__GIVEN TEXT__
━━━━━━━━
I agree with everything Greg wrote, but I'd like to add: It can even get worse than Greg said!

Library Foo 2.0 could introduce a function, Quux(), that is an unambiguously better match for some of your calls to Quux() than the bar::Quux() your code called for years. Then your code still compiles, but it silently calls the wrong function and does god-knows-what. That's about as bad as things can get.

Keep in mind that the std namespace has tons of identifiers, many of which are very common ones (think list, sort, string, iterator, etc.) which are very likely to appear in other code, too.

If you consider this unlikely: There was a question asked here on Stack Overflow where pretty much exactly this happened (wrong function called due to omitted std:: prefix) about half a year after I gave this answer. Here is another, more recent example of such a question. So this is a real problem.


Here's one more data point: Many, many years ago, I also used to find it annoying having to prefix everything from the standard library with std::. Then I worked in a project where it was decided at the start that both using directives and declarations are banned except for function scopes. Guess what? It took most of us very few weeks to get used to writing the prefix, and after a few more weeks most of us even agreed that it actually made the code more readable. There's a reason for that: Whether you like shorter or longer prose is subjective, but the prefixes objectively add clarity to the code. Not only the compiler, but you, too, find it easier to see which identifier is referred to.
━━━━━━━━
__WORK INSTRUCTION__
Translate this sentence from the text on the std:: prefix into Spanish: "Then your code still compiles, but it silently calls the wrong function and does god-knows-what."

Stored data:
━━━━━━━━
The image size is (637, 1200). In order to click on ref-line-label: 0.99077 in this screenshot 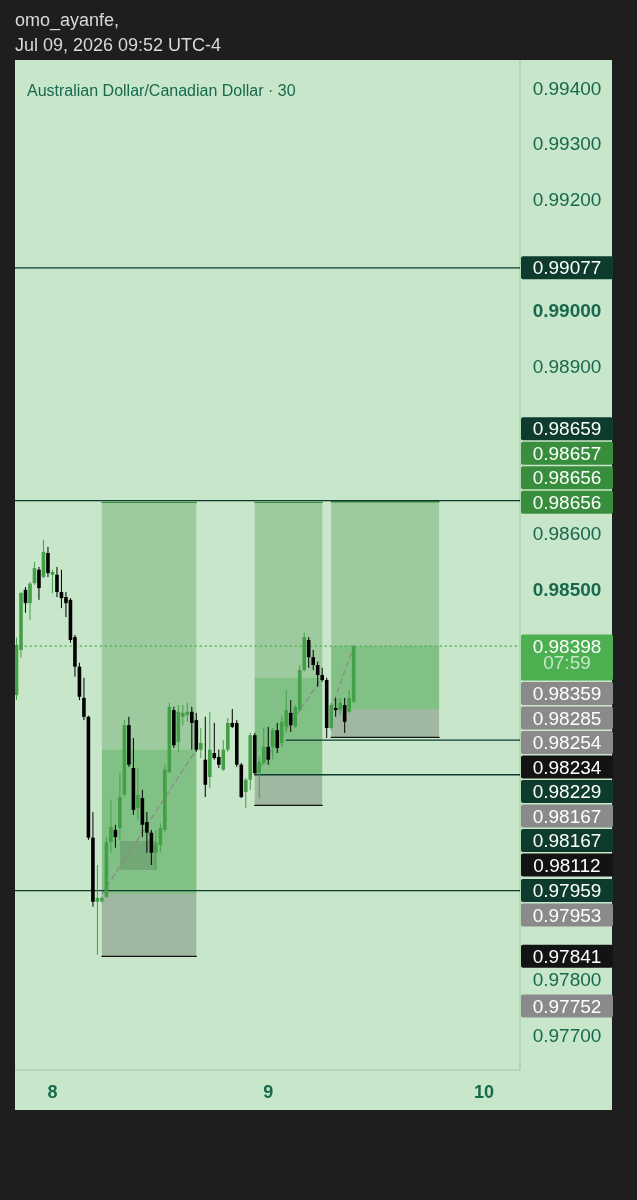, I will do `click(567, 268)`.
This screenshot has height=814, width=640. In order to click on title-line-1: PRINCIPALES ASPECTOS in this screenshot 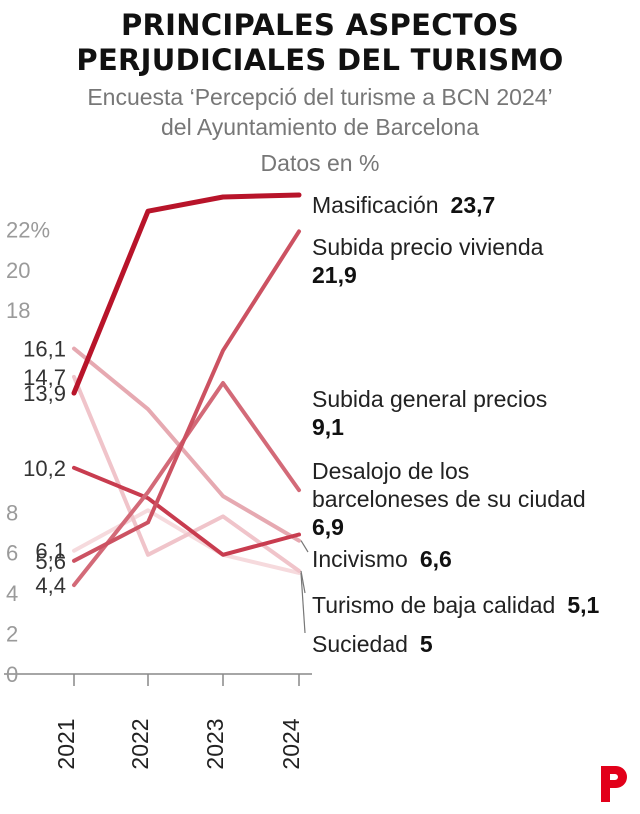, I will do `click(320, 25)`.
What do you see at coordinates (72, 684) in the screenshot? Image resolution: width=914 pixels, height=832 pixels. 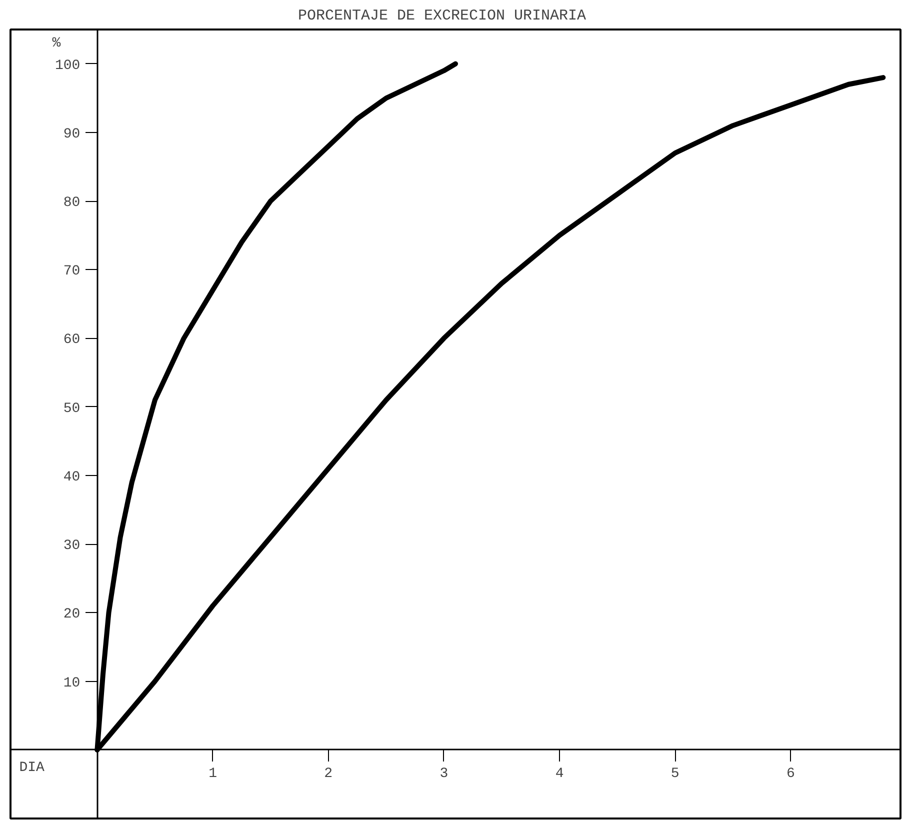 I see `y-tick-label: 10` at bounding box center [72, 684].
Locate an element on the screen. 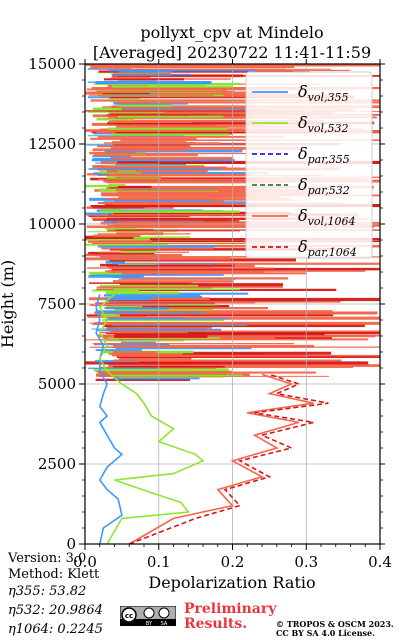  x-tick-label: 0.3 is located at coordinates (306, 562).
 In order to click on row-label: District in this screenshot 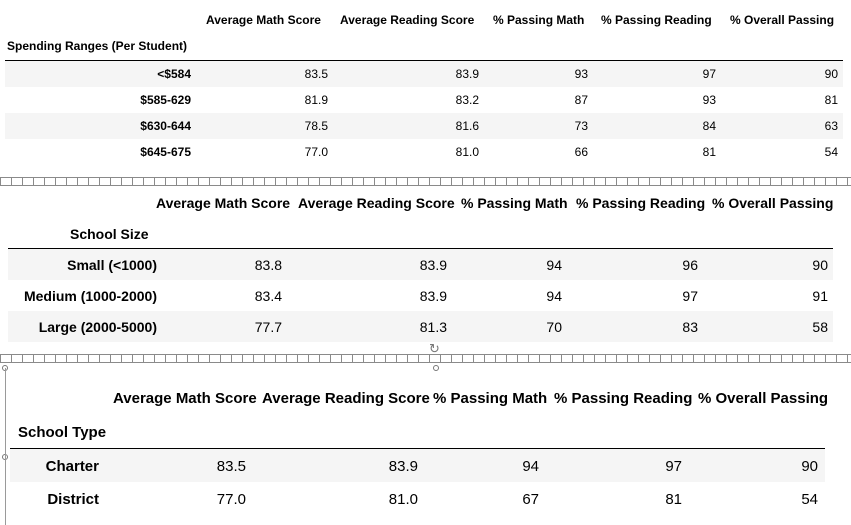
━━━━━━━━
__FINAL ANSWER__
Entonces tu código sigue compilando, pero llama silenciosamente a la función equivocada y hace Dios sabe qué.